Cummings and Johnson are “playing” the BBC over Brexit
There’s nothing more the BBC likes talking about than the BBC. The corporation has become like one of those seriously thick Premiership footballers, who refers to himself in the third person.
The Today programme went full Wayne Rooney the other day, when it announced that there is some sort of rift between Dominic Cummings and Boris Johnson over the future BBC funding model. Cummings, we were told, wishes to “scrap” the licence fee; the PM, by contrast apparently favours a less revolutionary remedy.
But the BBC’s transgressions cannot be avoided. They are many and they are embedded deep within the structures of a corporation which thinks it can be an actor in the national drama, while hiding behind a Charter which asserts its neutrality. The BBC has cover, legally and politically (Gramsci’s “long march through the institutions” is no more than “on sabbatical”), for its political maneuverings. But one of the happier consequences of the post-Referendum trauma is that we can now see the BBC for what it is.
I suspect that if the BBC political editors could have found a way to interrupt the Greenwich Time Signal with an anti-Brexit message, they’d have cracked on with the intrusion. Between June 2016 and January 31 2020, the “pips” became the final redoubt. Those of us who wished to escape, even if briefly, the whole Brexit saga gradually found that places of safety fell one by one: The Archers, Tweet of the Day, the Shipping Forecast, at no point were we safe from the pro-EU Remain imprecations of the BBC content elite.
So, the behaviour of the BBC has generated a timely debate about what to do with it. Abolish or reform?
A timely debate does not imply the need for a timely resolution. And the organisation that inflicted Strictly Come Dancing on the nation and therefore has much to apologise for, does not seem to have picked up on the fact that the Cummings-Johnson “split” is a canny piece of political choreography.
Because there is no split. To divide and rule is an acknowledged tactic from the normal playbook. But to pretend to divide and thereby rule is far cleverer.
Dominic Cummings knows that to legally leave the EU is not to properly leave the EU. If you remain at the outside orbit of a Black Hole you hurtle back towards it. The Political Declaration contains within it many mechanisms of continued membership and it is now that the real work begins. But there are many people, agencies and incarnations of the establishment who wish to turn our nominal exit into a provisional one. The BBC is central to that project.
What will happen in the course of the next few months is this: the arguments against leaving at all will be rehabilitated as warnings against the end of the transition period. The “crashing out” narrative will be resuscitated and the avatars of Remain will, once again, move the argument away from what was decided in 2016 and back onto the terrain of maximum ambiguity: the economy.

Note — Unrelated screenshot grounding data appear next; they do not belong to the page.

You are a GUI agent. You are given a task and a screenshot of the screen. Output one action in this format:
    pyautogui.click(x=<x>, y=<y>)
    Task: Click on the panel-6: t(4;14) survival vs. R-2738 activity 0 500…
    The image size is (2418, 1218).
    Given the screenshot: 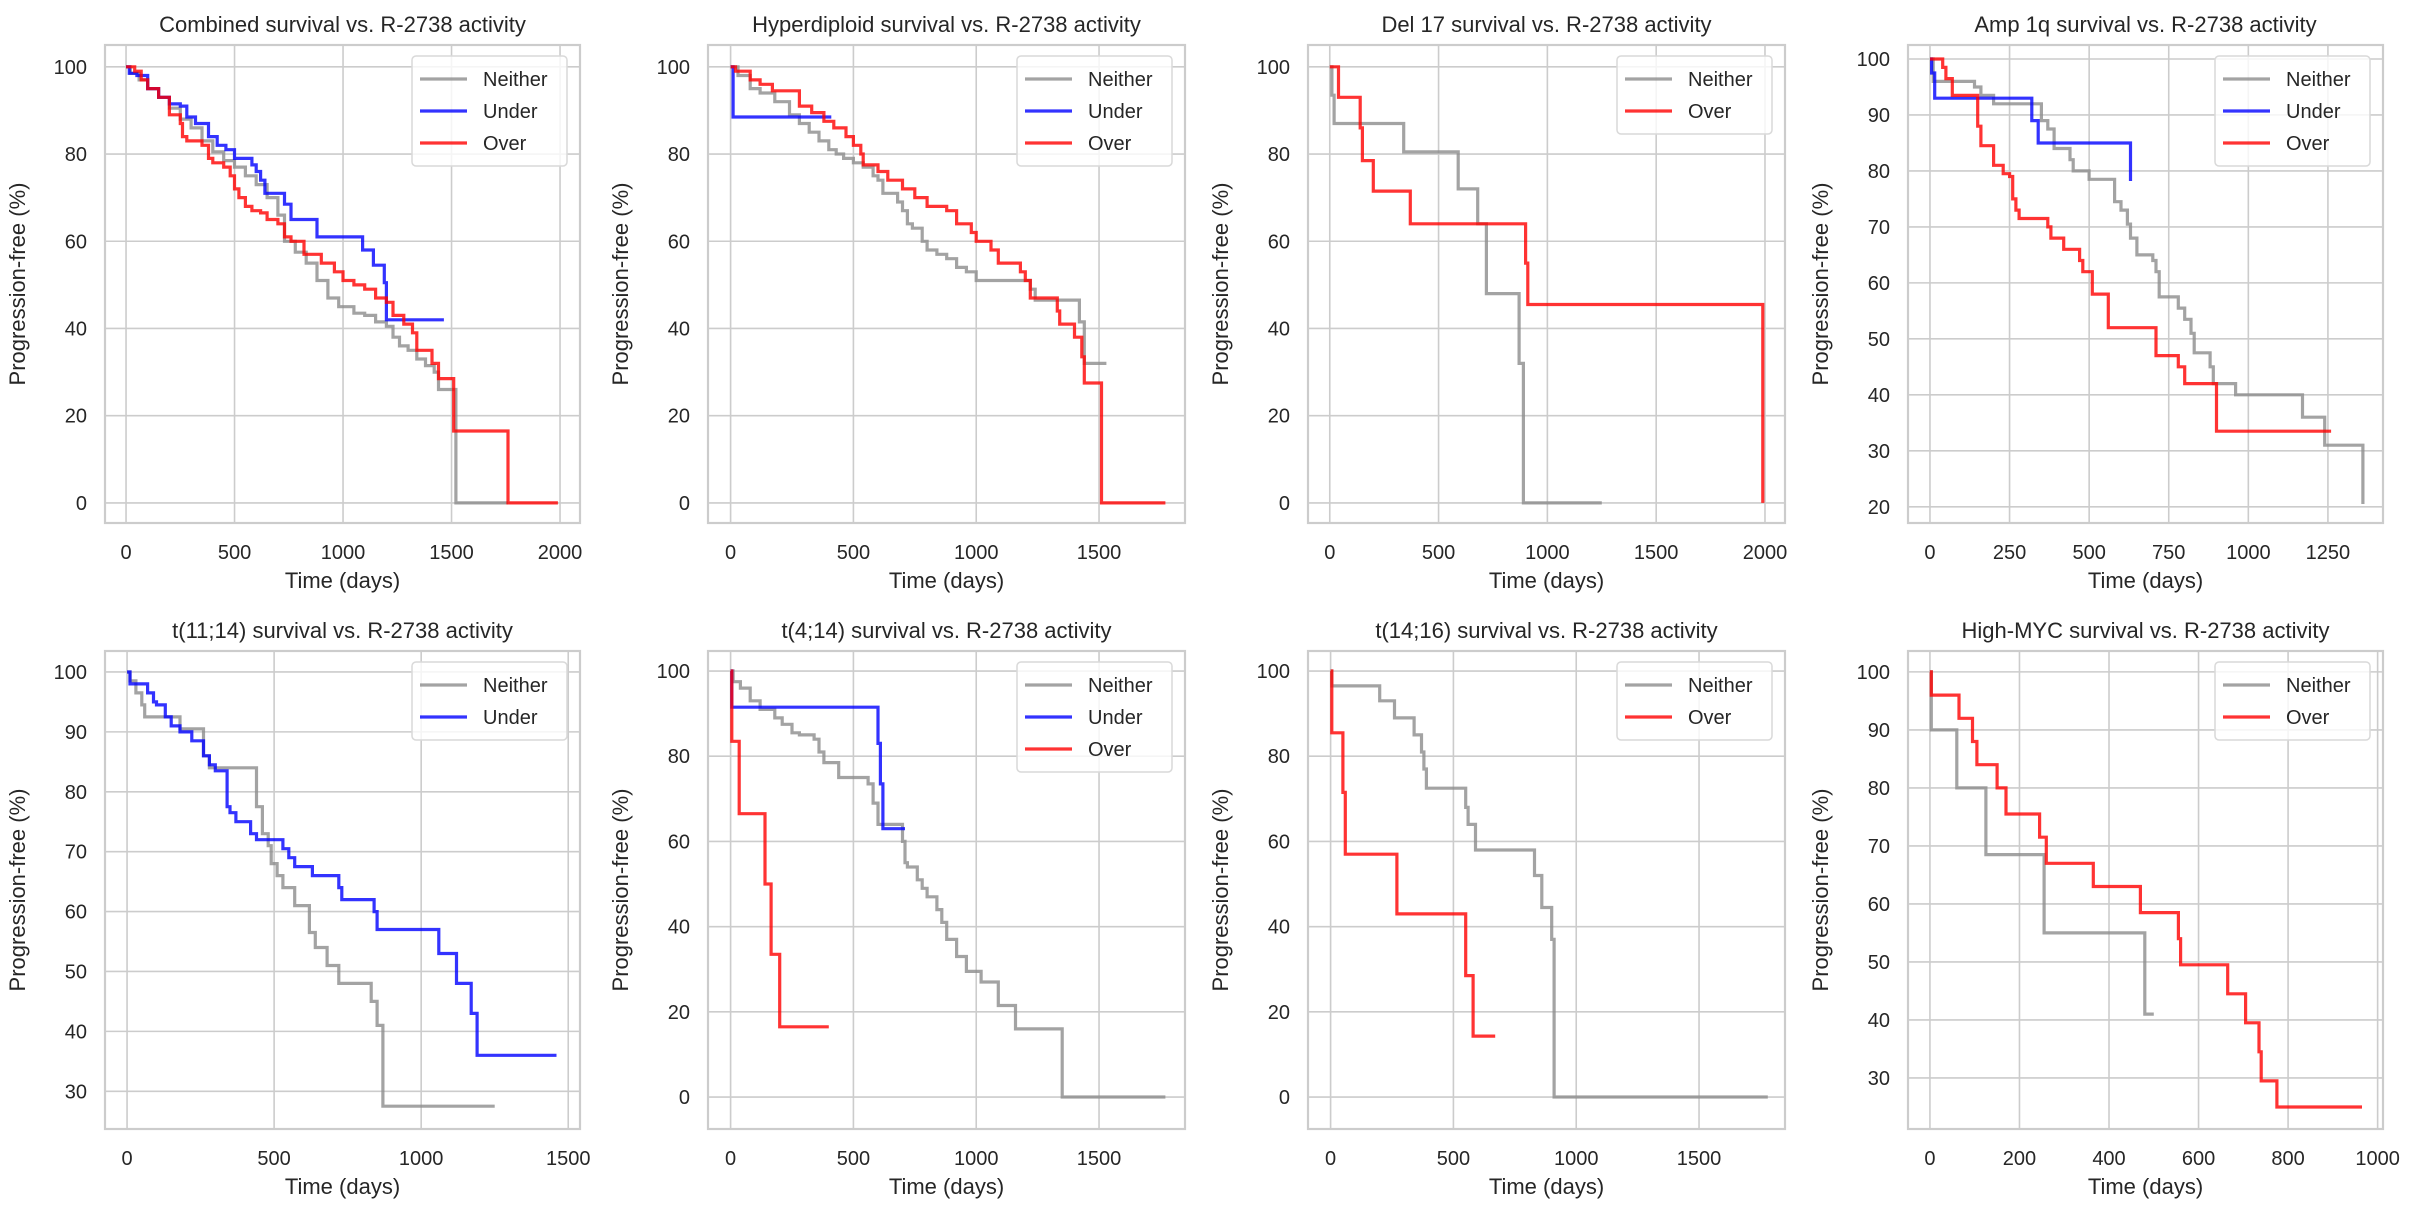 What is the action you would take?
    pyautogui.click(x=898, y=908)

There is, of course, nothing wrong with an analysis of the economic choices made by any government. But there is something wrong with assuming you know what the consequences of the choices will be. And there is something very wrong with reducing the sovereignty and self-respect of a nation to a projected set of GDP figures some 20 years down the line.
What’s that? These are old arguments? Except they aren’t, because they are about to come back again and soon.
But the BBC now knows that because of the “rift” between Cummings and Johnson it does not quite know the extent to which it can be the activist. Yes, I know there are variables involved. I’m assuming, for one thing, that the Cummings-Johnson Brexit end-state is one of regulatory divergence over time. But the BBC now has hanging over it a beautiful uncertainty, the uncertainty of poker: how are you going to play your cards?
So, don’t expect the debate over the future of our anachronistic, intrusive and Orwellian national treasure to be resolved before the end of the year.
I would hate to play poker either with Johnson or Cummings: they are now playing the BBC with a shared hand. And they are happy for the game to last a year. At least.